I am trying to run an interval regression using the survival r package (as described here https://stats.oarc.ucla.edu/r/dae/interval-regression/), but I am running into difficulties when trying to pool results across multiply imputed datasets. Specifically, although estimates are returned, I get the following error: log(1 - 2 * pnorm(width/2)) : NaNs produced. The estimates seem reasonable, at face value (no NaNs, very large or small SEs).

I ran the same model on the stacked dataset (ignoring imputations) and on individual imputed datasets, but in either case, I do not get the error. Would someone be able to explain to me what is going on? Is this an ignorable error?
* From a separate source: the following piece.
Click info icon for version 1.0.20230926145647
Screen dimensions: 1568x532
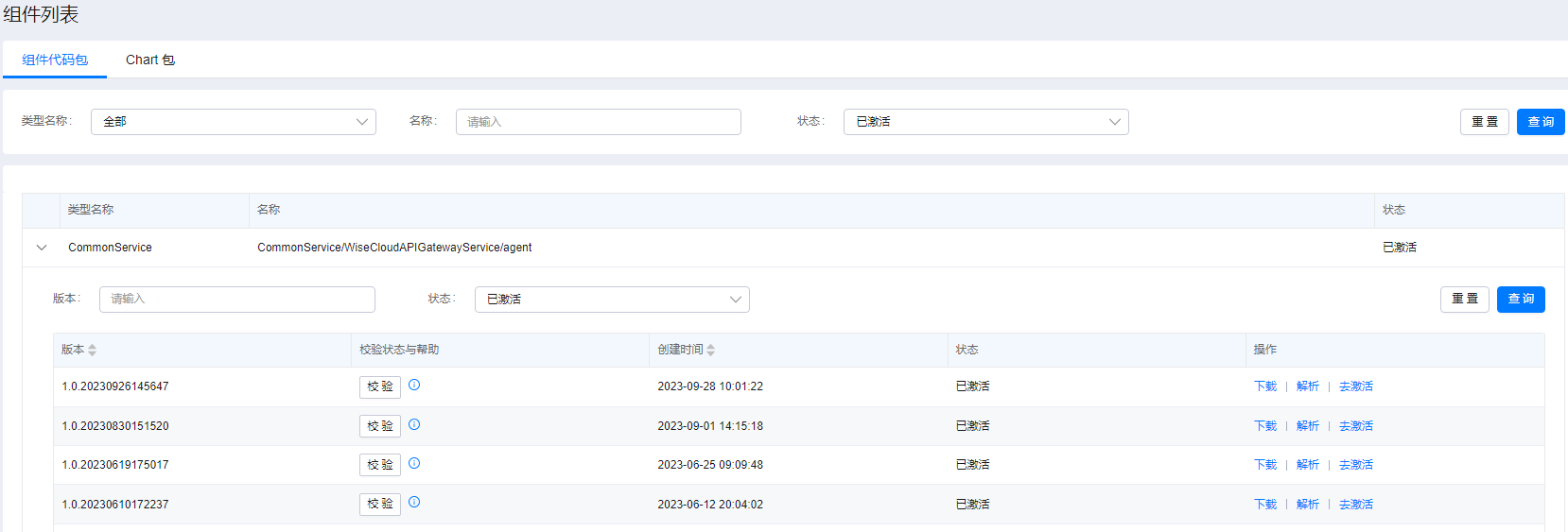tap(414, 385)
If not, is there a workaround that avoids this error?

Thanks so much!

# A Reproducible Example

require(survival)
require(mice)
require(car)

# Create DF
dat <- data.frame(dv = c(1, 1, 2, 1, 0, NA, 1, 4, NA, 0, 3, 1, 3, 0, 2, 1, 4, NA, 2, 4),
                  catvar1 = factor(c(0, 0, 0, 0, 0, 1, 0, 0, 0, NA, 0, 0, 0, 1, 1, 1, 0, 0, 0, 0)),
                  catvar2 = factor(c(1, 1, 0, 0, 0, 0, 0, 1, 1, 1, 0, 0, 0, 0, 0, 0, 0, 1, NA, 0)))

dat_imp <- mice(data = dat)

# Transform Outcome Var for Interval Reg
dat_imp_long <- complete(dat_imp, action = "long", include=TRUE)
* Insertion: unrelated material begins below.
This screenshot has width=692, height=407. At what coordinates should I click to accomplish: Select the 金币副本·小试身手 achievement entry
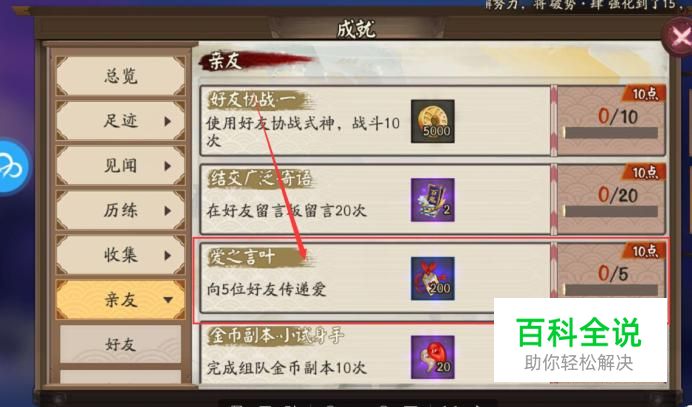pos(346,353)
# 1-4 correspond to ranges (e.g., 1 = 1 to 2 times...4 = 10 or more)
# create variables that reflect this range
dat_imp_long$dv_low <- car::recode(dat_imp_long$dv, "0 = 0; 1 = 1; 2 = 3; 3 = 6; 4 = 10")
dat_imp_long$dv_high <- car::recode(dat_imp_long$dv, "0 = 0; 1 = 2; 2 = 5; 3 = 9; 4 = 999")
dat_imp_long$dv_high[dat_imp_long$dv_high > 40] <- Inf

# Convert back to mids
dat_mids <- as.mids(dat_imp_long)

# Run Interval Reg 
model1 <- with(dat_mids, survreg(Surv(dv_low, dv_high, type = "interval2") ~ 
                                     catvar1 + catvar2, dist = "gaussian"))

# Warning message for both calls: In log(1 - 2 * pnorm(width/2)) : NaNs produced
# Problem does not only occur with pool, but summary
summary(model1)
summary(pool(model1))

# Run Equivalent Model on Individual Datasets
# No errors produced
imp1 <- subset(dat_imp_long, .imp == 1)
model2 <- survreg(Surv(dv_low, dv_high, type = "interval2") ~ 
                       catvar1 + catvar2, dist = "gaussian", data = imp1)
summary(model2)

imp2 <- subset(dat_imp_long, .imp == 2)
model3 <- survreg(Surv(dv_low, dv_high, type = "interval2") ~ 
                    catvar1 + catvar2, dist = "gaussian", data = imp2)
summary(model3)

# Equivalent Analysis on Stacked Dataset
# No error
model <- with(dat_imp_long, survreg(Surv(dv_low, dv_high, type = "interval2") ~ 
                                  catvar1 + catvar2, dist = "gaussian"))
summary(model)
Rachel
  • 33
  • 5
  • I only get a warning with your code, not an error. I wonder if this question might be more appropriate on [Cross Validated](https://stats.stackexchange.com/) as this doesn't seem to be an issue with programming. It looks like there's an issue calculating the deviance when pooling, but I'm not familiar with interval regression to know why. – TrainingPizza Feb 16 '22 at 21:22
  • Sorry, yes, you're right, it's a warning not an error. I can post it on Cross Validated, if it would be more appropriate there – Rachel Feb 16 '22 at 22:11
  • I think you're more likely to receive a response there as I don't immediately see anything wrong with the programming (although as I noted I am not very familiar with interval regression) – TrainingPizza Feb 16 '22 at 22:22

0 Answers0